Corresponding Author: Dr Stuart Gray, Room 106 Health Sciences Building, Musculoskeletal Research Programme, Institute of Medical Sciences, Foresterhill, University of Aberdeen, AB25 2ZD, United Kingdom, e-mail: s.r.gray@abdn.ac.uk

J Frailty Aging 2013;2(4):211-216
Published online February 11, 2016, http://dx.doi.org/10.14283/jfa.2013.31


We are living in an “ageing society” meaning that there will be an increase in the incidence of age related health problems. One issue consistently observed in ageing is for muscle mass and strength to be reduced, a condition termed sarcopenia. The consequences of these changes are numerous and include a reduction in quality of life and an increased risk of falls. The mechanisms underlying sarcopenia remain to be elucidated but include an anabolic resistance to both nutrients and exercise and so the search for strategies to overcome this resistance is of great importance. There are several nutritional strategies purported to be useful in the treatment of sarcopenia and in recent years the n-3 PUFAs found in fish oil have been of increasing interest. This review will discuss the main nutritional interventions used in the treatment of sarcopenia with a focus on fish oils.

Key words: Aging, fish oil, exercise, nutrition, sarcopenia.



With increasing age comes an increase in the incidence of several clinical problems, such as arthritis, cardiovascular disease, hypertension and Alzheimer’s disease. One other major change that occurs in older people is the dramatic alteration in body composition, with a loss of lean mass (i.e. skeletal muscle) and an increase in fat mass. The loss in skeletal muscle (approximately 0.5-2.0% per year) was termed sarcopenia by Michael Rosenberg in 1989, (1) and occurs even in healthy active older individuals. In order to carry out numerous activities of daily living, such as stepping on to a bus or rising from a chair, one requires a degree of muscle strength and function which is often not present in sarcopenia. We therefore see substantial impairments in muscle strength and functional abilities which can reduce older adults’ quality of life and increase the risk of falls and subsequent hospitalisation (2). Reporting incidences of sarcopenia can be problematic due to issues in diagnosis (3) but an incidence of 13-24% in those aged 50-70 years and up to 50% in those over 80yrs of age are regularly quoted (4). Similar complexities are present when trying to quantify the economic cost of sarcopenia but this was estimated to be $18.5 billion in the United States in the year 2000 (5). Taken together it is clear why we need to further our understanding of the mechanisms underlying sarcopenia and any potential treatments available.

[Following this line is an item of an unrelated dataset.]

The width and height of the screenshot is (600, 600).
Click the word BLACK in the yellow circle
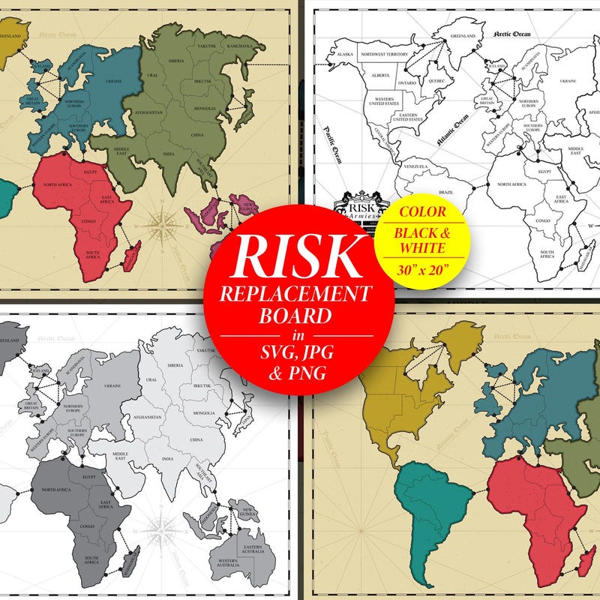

At present the precise mechanisms which underlie sarcopenia remain to be elucidated and we will briefly introduce some of these potential mechanisms, which are also summarised in Figure 1. It has been shown that approximately 5% of the variance in leg lean mass can be attributed to genetic causes (6) making this an unlikely cause of sarcopenia. Although this does not mean there are no important genes in sarcopenia it does show why the majority of research has focussed on investigating other more environmental causes.

Early research found that older muscle was characterised by denervation and loss of alpha-motoneurons occurs, which is associated with a small increase in the size of motor units, suggesting that there may be a degree of reinnervation occurring (7). Several recent studies have confirmed these findings making it likely motoneuron loss and incomplete fibre reinnervation by the remaining motoneurons has a role in the aetiology of sarcopenia. On top of these alterations in motoneurons we also see differences in the satellite cell numbers and function with age. A twofold reduction in satellite cell numbers has been found in old muscle and these cells also have a reduced proliferative capacity in response to muscle injury, leading to dysfunctional regeneration (8).

It has been known for some time that there are dramatic changes in endocrine function that occur with age and that these effects are gender dependent (9). The most marked of these changes relate to the pancreas, with a decrease in insulin production and peripheral insulin sensitivity, and the thyroid, with a reduction in plasma thyroxine and increase in thyrotropin stimulating hormone. In males a gradual change in hypothalamic-pituitary-gonadal axis function has been observed, characterised by a decrease in circulating free and total testosterone termed the “andropause” (10). As testosterone has well documented anabolic effects it is possible that this andropause may play a role in sarcopenia in males. While some studies have found beneficial effects of testosterone treatment (11), these effects are generally small and probably do not outweigh the potential side effects of treatment. When females reach the menopause there is a decrease in ovarian oestrogen production which has been associated with the decline in muscle strength, although in general the research doesn’t fully support this assertion (12).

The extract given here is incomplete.